Somatic hybridization technique is used to develop a hybrid between tomato (Lycopersicum esculentum) and potatoes. In the tomato (Lycopersicum esculentum) plant breeding, this hybridization had great demand. Wild species of the tomatoes varieties have more success to regeneration from protoplast than the cultivated species. The symmetry and asymmetry hybrid are produced between two varieties of tomatoes with the help of protoplast culture. Genetic engineering may replace with somatic hybridization is due to vigorbehavior is occur in hybrids of some species of tomatoes [9].

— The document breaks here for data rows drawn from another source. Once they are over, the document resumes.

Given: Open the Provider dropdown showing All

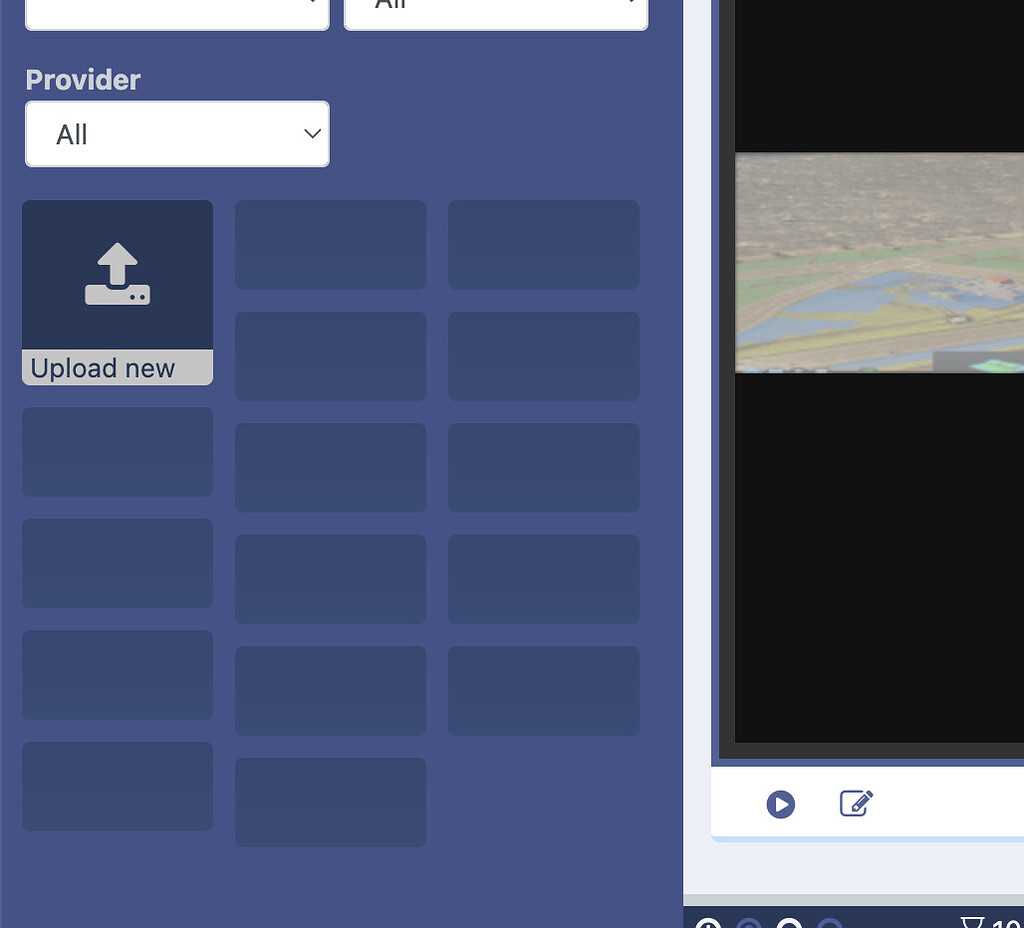Looking at the screenshot, I should [x=177, y=134].
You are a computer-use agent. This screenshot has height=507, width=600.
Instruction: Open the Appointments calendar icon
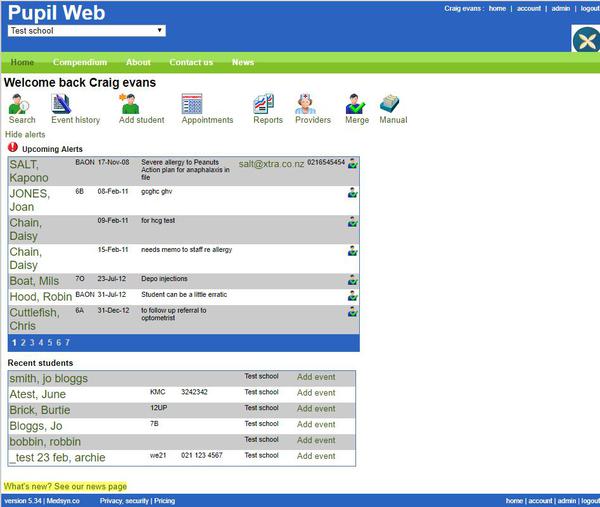(x=192, y=103)
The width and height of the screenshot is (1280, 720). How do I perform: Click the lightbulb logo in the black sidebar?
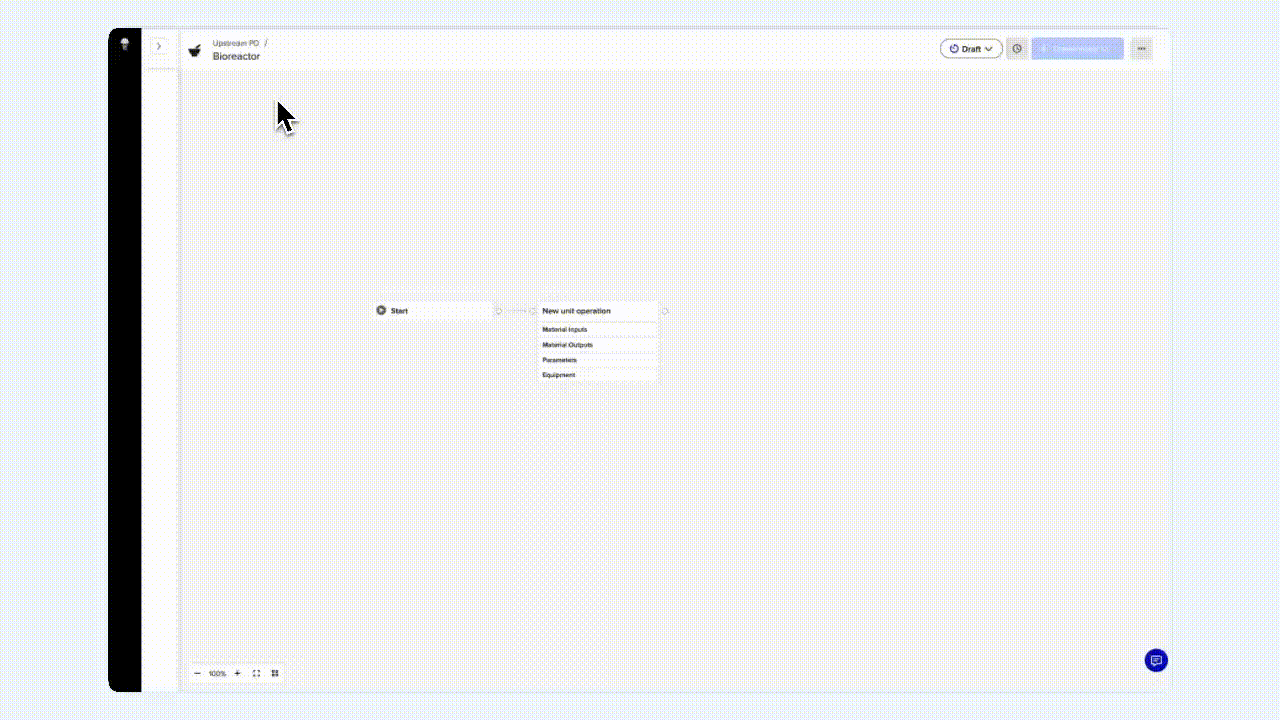[125, 45]
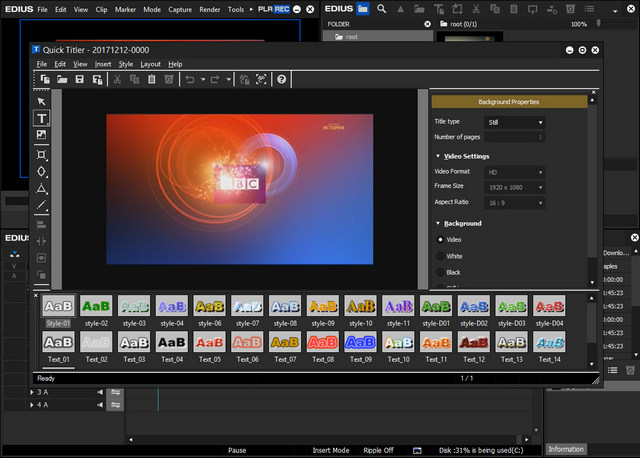
Task: Select the Rectangle shape tool
Action: tap(42, 154)
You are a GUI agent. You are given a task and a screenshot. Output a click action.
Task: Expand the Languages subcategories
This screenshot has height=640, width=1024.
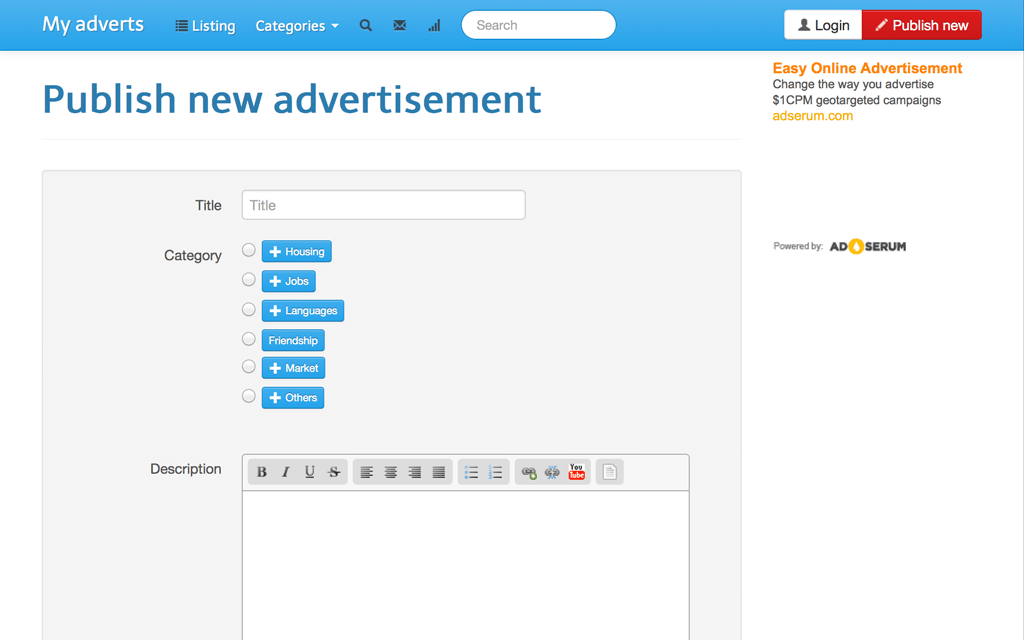tap(302, 311)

The relationship between phenotype and the markers is only possible through the development of markers/ linkage maps. The using of marker-assisted selection is one of the known methodsof finding the chromosomal segment which having marker and the identification of the traits. Caps (cleaved amplified polymorphic sequence) is the other form of the simple PCR marker. Here another marker named SCAR (sequence characterized amplified region) which is used as the DNA marker in case of breeding of crop plants. This is very efficient to enhance breeding programmes. One of the best examples of plant breeding that may change from the selection of phenotype towards the selection of genes with the help of marker-assisted selection [10].

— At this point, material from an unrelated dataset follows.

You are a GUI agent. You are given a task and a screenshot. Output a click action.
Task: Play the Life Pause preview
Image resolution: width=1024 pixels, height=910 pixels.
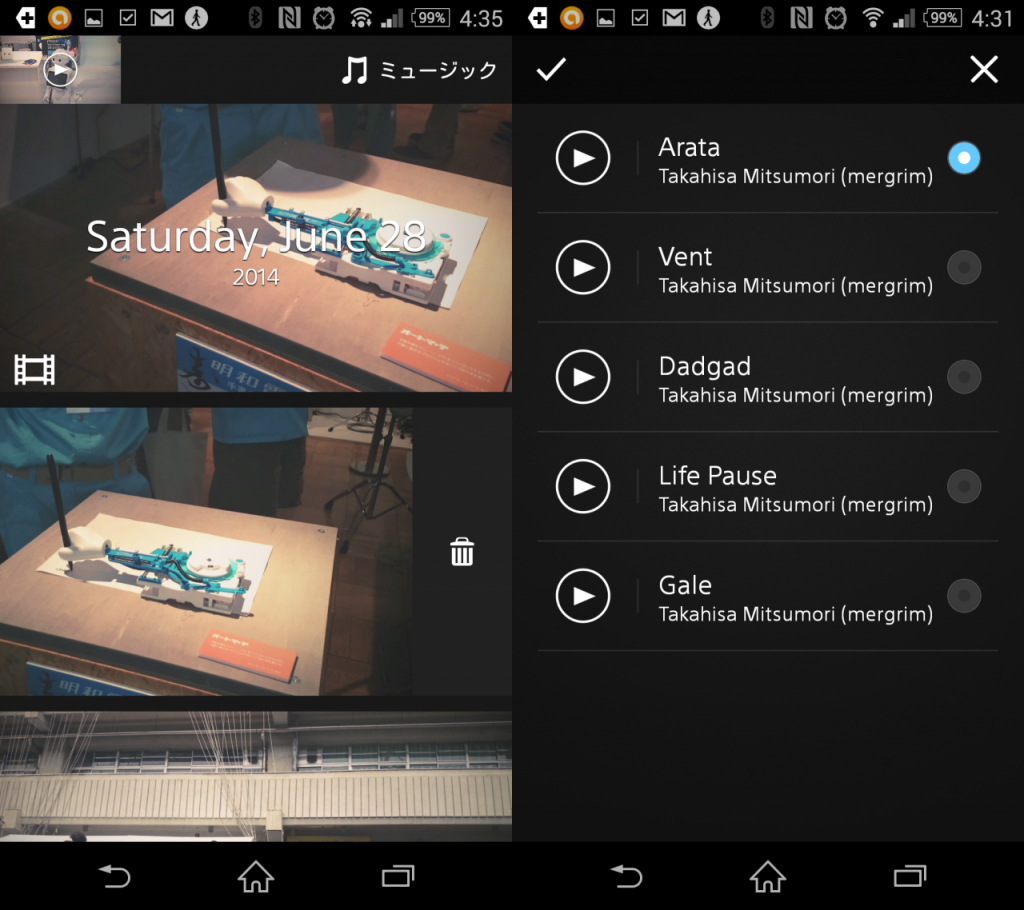point(583,486)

Many varieties of improved characters have been developed through different breeding methods. Indian and American organization play a vital role in making new varieties. Most of the varietieslike Pusa Ruby, Pusa Early Dwarf, Hisar Arun, Hisar Anmol, Pusa Hybrid-1, Pusa Divya, Arka Vikas, Roma, Sioux, Rakshita, Naveen and NDT 5, are developed through conventional methods.

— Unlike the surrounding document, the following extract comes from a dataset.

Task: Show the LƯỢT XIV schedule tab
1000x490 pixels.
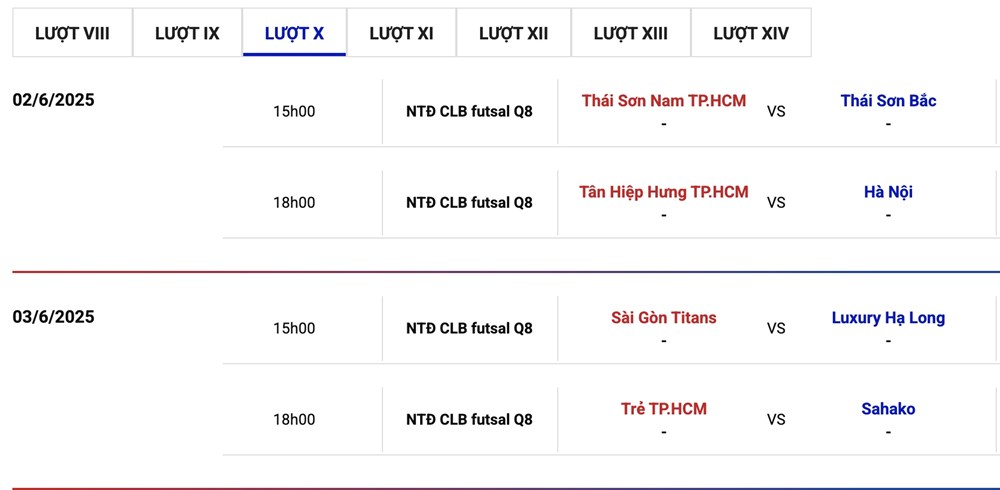Action: tap(751, 33)
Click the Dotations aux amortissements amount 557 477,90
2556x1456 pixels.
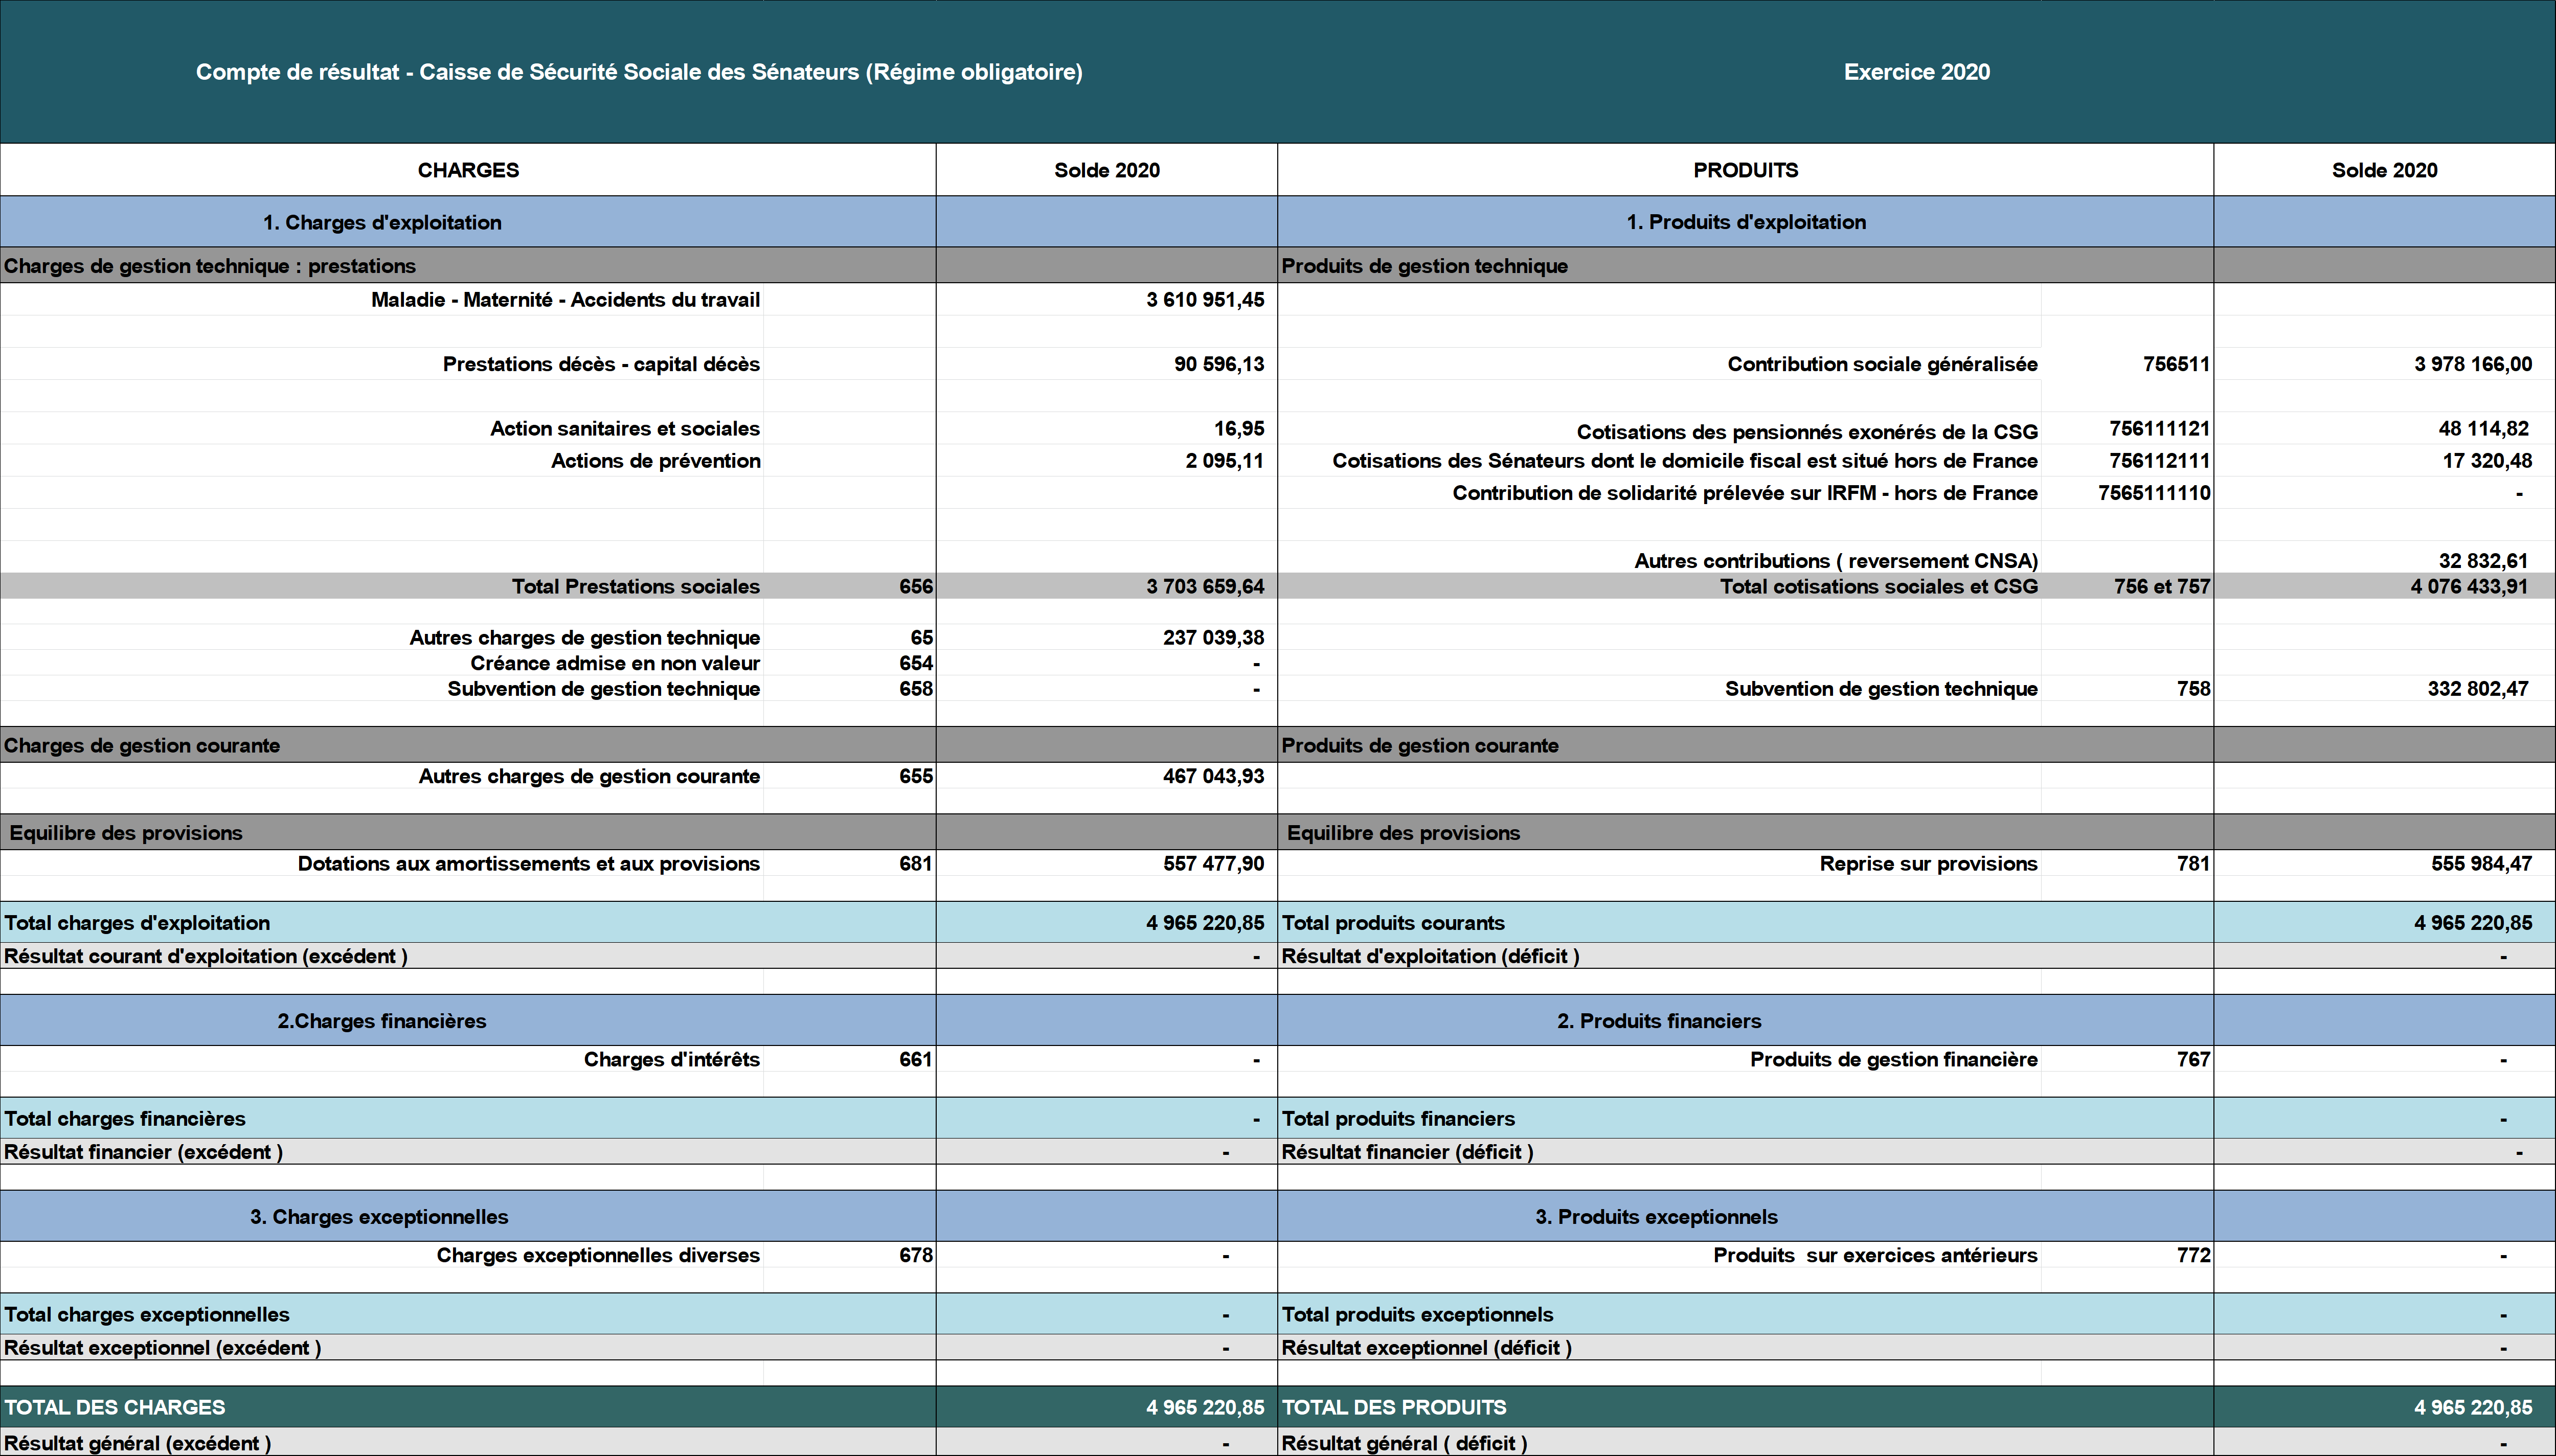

Tomato (Lycopersicum esculentum) is the most important of all the cultivation crops. Tomato (Lycopersicum esculentum is the self–pollinated crop and has vitamins, minerals and an antioxidant against diseases like heart disease etc. Tomato (Lycopersicum esculentum) have a considerable importance. Market demands of this fruit are long shelf life, its shape, and color, in terms of quality and fruit flavor should be sweetness and juiciness. For Solanaceae family, tomato (Lycopersicum esculentum genome has been selected due to its small genome size, short reproduction period and due to its diploid genetics. The breeding goals are fruit yield and resistance to disease and pests. Until now achievements in tomato (Lycopersicum esculentum) breeding are depends on breeding methods. In plant breeding, molecular techniques opened new pathways for crop improvement. During last two decades, notable progress in molecular genetics has been confirmed including, cloning of gene, DNA sequencing, mapping of genes, QTL analysis, and markers development. Now, Functional genomics can be used for marker development. Transformation is also enterprising in development of marker. In many countries like in Europe, in spite of its rejection, economically it this is very important in nutraceuticals and pharmaceuticals. QTL analysis has very important impact on breeding programs. Many complex traits of fruit can be determined by this method. In next decades conventional breeding methods will not increase the production. Therefore, traditional breeding methods like Marker-assisted selection would be important tool for crop improvement. In future, tomato (Lycopersicum esculentum) genome sequencing of gene-dense region will be determined.